Tap to Trade

De Appel Kiosk at Dappermarkt.
In December 2024, the De Appel Kiosk program set up at the Dappermarkt in Amsterdam East. The second edition of the kiosk was run by Espacio Estamos Bien, an Amsterdam-based art cooperative founded by Mariana Jurado Rico and Francisca Khamis Giacoman, in collaboration with Lorenzo García-Andrade.
The installation was called DOOS ¡No hacemos moneda falsa! A market stall filled with goods sent by friends and collaborators around the world, including artists based in Latin America, Japan, and Canada. Everything was available, but not for money. The exchange ran on favours, letters, wishes, and objects. Non-monetary trade in the middle of a regular market day.

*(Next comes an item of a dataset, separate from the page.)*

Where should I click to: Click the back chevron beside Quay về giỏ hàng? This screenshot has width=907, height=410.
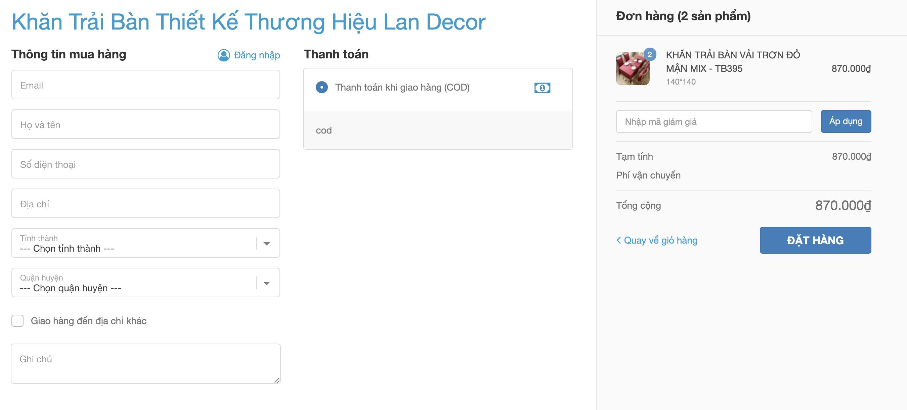click(x=619, y=240)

Pull shoppers into a conversation about value.
The Dappermarkt isn't a gallery. People are there to buy groceries, not to engage with art. How do you pull regular market shoppers into a conversation about value without making it feel like a lecture? The interface can't be academic. It can't require explanation. It has to feel familiar before it feels strange.
Keep the ritual. Remove the money.
Everyone already knows how to pay. The card tap, the terminal beep, the receipt printing out. Those gestures are universal. They work across language, across culture. You don't need instructions. Your muscle memory handles it.
So: keep the ritual. Remove the money.
The familiar interaction becomes the entry point. People engage before they realize they're in a conversation about value.
A gutted SumUp and a thermal receipt.
A gutted SumUp payment terminal, wired to a WhatsApp-connected receipt printer. The gesture copies how a SumUp actually works: the salesperson taps the name of the item into their phone, it appears on the terminal, the buyer taps their card.
Same flow here. Except the salesperson is texting the piece's name over WhatsApp, and the receipt that prints out doesn't say "paid". It says trade, followed by the name of the piece and a blank line.
The shopper writes their offer on the line by hand. A physical object, a service, a wish, a dream, anything. The gesture is a callback to signing your credit card receipt after a swipe.
The payment action stays the same. The tap, the beep, the receipt. Only what the receipt says is different.

They're already participating before they realize it.
You don't need to explain the concept. The object explains itself. A payment terminal on a market stall is invisible, it belongs there. People tap their card out of habit. And then the receipt asks them a question they weren't expecting.
By the time someone reads what's on the receipt, they're already participating. The conversation about what things are worth, about what you'd actually give up for something you want, starts from a gesture everyone already knows.
What people give when they're not paying.
The kiosk ran at the Dappermarkt over two Saturdays in December 2024. Expect around 150 taps across the run, 80 receipts filled in with handwritten offers, and 35 trades where the salesperson accepted the proposal.
The more interesting part is what ends up on the receipts. Physical things as expected (a home-baked tart, a pair of winter gloves), but also what people don't usually put a price on: a song written for the salesperson, a dream recounted in a voice note, a phone number left without context. The receipts read like a small census of what people are willing to give when they aren't asked to pay.